Hacker News new | ask | show | jobs
by syserror 1583 days ago
Wow! I'm working on something exactly like this as a personal project!

I have a few questions about how you're doing time segmentation.

Are you using a purely text based approach? as in your pipeline looks like STT -> some BERT based model for segmentation/summary?

or are you using a text + audio model to get extra signal?

Have you found any cool tricks (pre-processing/heuristics) that really improved your approach?

How are you dealing with ad placement insertion that can have different times for different users? For example user A might have a 30 second ad inserted and user B might have two ads inserted for a total of 60 seconds. That would shift all your times at a user specific level. Or are you serving the podcasts from your own server?
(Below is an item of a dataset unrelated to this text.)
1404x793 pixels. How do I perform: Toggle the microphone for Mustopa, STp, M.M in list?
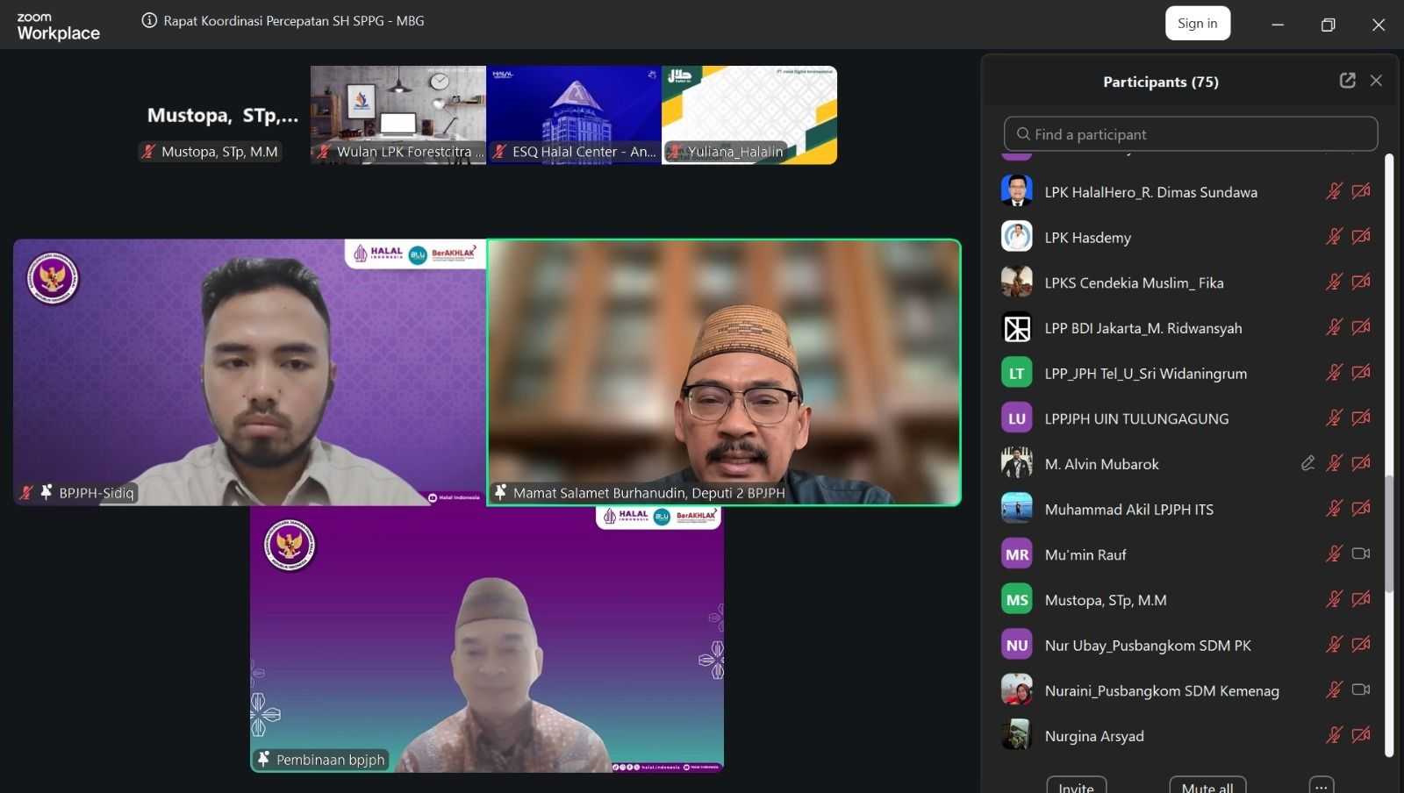(1334, 599)
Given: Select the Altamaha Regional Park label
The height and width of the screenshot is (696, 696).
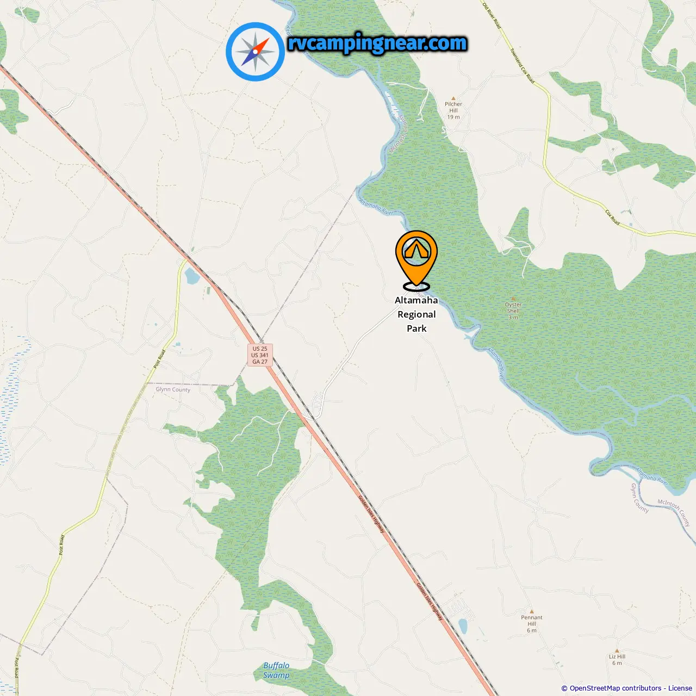Looking at the screenshot, I should pyautogui.click(x=417, y=314).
My project goal is slightly different than yours in that my goal is almost entirely automatically skipping ads until I am able to just pay a subscription fee to the podcasters to support their content.

Awesome app! Super exciting to see folks working on this

1 comments

Cool! That's great. I think there's so much still to do in the space of AI for spoken audio. Be it podcasts, audio books, video calls or similar. So definitely keep at it. I hope you understand that I can't reveal all of our tricks. But what I can say is that it definitely helped us to think about what we as humans use as input for our processing in these situations. So it's not just text. The audio has value as well. To see this you can do a small experiment by just looking at the transcript manually and then trying to find optimal segmentation points. It's difficult. Dynamic ad insertion is also still a challenge for us. We'd like to develop a technical solution for it but haven't found the time to tackle it yet.